Не думал, что он до сих пор жив: был он нещадным пьяницей, и однажды отец помог ему, когда он сломал ногу. Мы играли в футбол с пацанами, Бек был в моей команде, а Сакен сидел с пивом на детской лестнице и орал сверху, подгоняя нас: «Вперед! Давайте, щеглы! Не посрамите отечество!». Отец, куривший на той же скамейке, увещевал: «Кончай, Сакен! Дай детям поиграть!». Но в запале Сакен встал на лестнице, размахивая бутылкой, потерял равновесие и шмякнулся на землю. Мы замерли в шоке – его нога на наших глазах переломилась с треском, и наружу, из-под мяса, вылезла белая кость, и сильно хлестала кровь. Сакен лежал и удивленно смотрел на свою ногу. Отец подбежал к нему, упал на колени, крикнув мне: «Марат! Сумку! Марат!». Опомнившись, я помчался в подъезд за кожаной отцовской сумкой с медицинскими инструментами. Первый раз я видел, как мой папа-хирург производит операцию – когда я спустился, кто-то уже притащил доску от ящика, и отец, перевязав чем-то ногу, мастерил шину, накладывал бинты.
Фото: Дауржан Аугамбай
Мы стояли и смотрели зачаровано, как отец все это делал – вкалывал обезболивающее, обеззараживал, соединял сломанные кости. Действовал он очень быстро, а вокруг все затихло. Неожиданно начал накрапывать дождь, и отец крикнул стоявшим здесь же мужикам: «Помогите, потеря крови большая, я сам его отвезу». Сакена затащили на заднее сиденье нашей черной «Волги», папа бросил мне: «Марат, домой, сейчас польется как из ведра», и они умчались в больницу. Я, конечно, не послушался и пошел со всеми пинать мячик, кроме Бека: он долго стоял и смотрел с непонятным мне тогда выражением лица вслед моему уехавшему отцу. Пока с балкона не донесся гневный голос его отчима: «Бек, домой давай! В магазин сбегаешь!», и он побежал в соседний подъезд.
А отца я больше живым не увидел – когда мы все, мокрые до нитки, разбежались по домам, раздался звонок телефона, и женский голос сказал, чтобы я позвал маму. У меня нет мамы – сказал я этому голосу, и там долго дышали, я слышал какие-то приглушенные разговоры, шепот. «Алло! Алло!», — звал я в трубку, но в ответ прозвучало пиканье, разговор оборвали, ничего не сказав. А через десять минут пришел друг отца, тоже хирург, весь промокший и взбудораженный. «Ты поел?», — почему-то спросил он, и пошел на кухню что-то готовить. Я спросил: «Что случилось, дядя Витя?», мне стало очень страшно. Он крепко обнял меня, капая на меня водой со своих волос, и зарыдал. Отец разбился. А вот Сакен выжил, и теперь стоит передо мной.
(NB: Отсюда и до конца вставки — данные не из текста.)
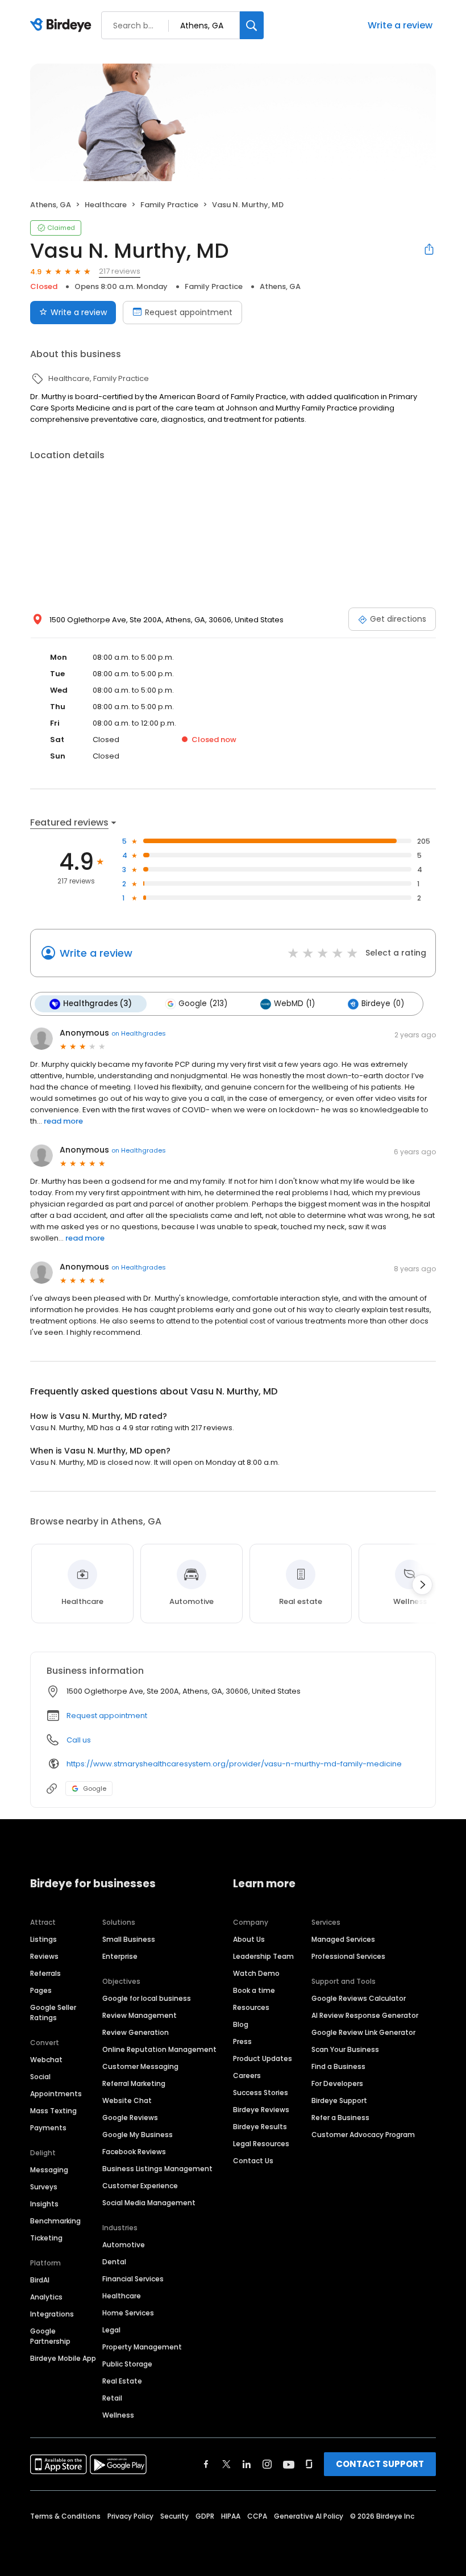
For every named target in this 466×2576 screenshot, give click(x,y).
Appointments (56, 2094)
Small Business (128, 1939)
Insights (44, 2204)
Сакен, бывший в прежние времена типичным алкоголиком с опухшим лицом, превратился в сухонького морщинистого живчика, видимо, совсем не пьет. Плечи чуть перекошены от постоянного хождения с палочкой. «Как ты меня узнал?», — спрашиваю. «Глаза. Такой взгляд не забудешь. Помню, как ты сверлил меня на похоронах. Как это забыть?», — говорит он и приглашает меня к скамейке. Мы садимся. «Все еще жив?». «Не хотят меня забирать туда, — он показывает пальцем вверх. – Хотя давно пора. Устал. Как жизнь вообще, Маратик?». «Нормально». Сидим, молчим. Становится душно, расстегиваю еще одну пуговицу на рубашке. «Слышал, помыкался ты по родственникам тогда, пока не вырос… Прости, что из-за меня…». Я нервно дергаюсь телом, и он замолкает. «Я знал, что ты придешь, — вдруг говорит Сакен. – Подожди, не уходи. Не уходи, Маратик!». Он встает и скрывается в глубине подъезда.
Приходится ждать, мальчик опять колотит по ковру. Сакен выходит и сует мне в руки ключи от машины: «Твоя. Бери». Я смотрю – знакомый брелок. Папина «Волга»? «Что это?». «Тебя тогда увезли быстро. А я нашел вашу машину. Поломка была несерьезная, отремонтировали, пригнали. Вот она, стоит, заряженная, постоянно за ней слежу, как за любимой девушкой», — он хихикает. В углу двора вижу машину под пыльным чехлом. «Зачем? — спрашиваю. — Я все равно уезжаю. И больше не приеду. Не нужно». Пытаюсь отдать ключи обратно, но Сакен отводит мою руку: «Нет. Машина твоя. Возьми, прошу! Возьми, Маратик! Заела совесть, не могу уже! Устал я тебя ждать! Прошу!». Беру, он счастливо улыбается и снова уходит в подъезд. Я прячу ключи в карман и иду мимо папиной машины. Хватит на сегодня ностальгии.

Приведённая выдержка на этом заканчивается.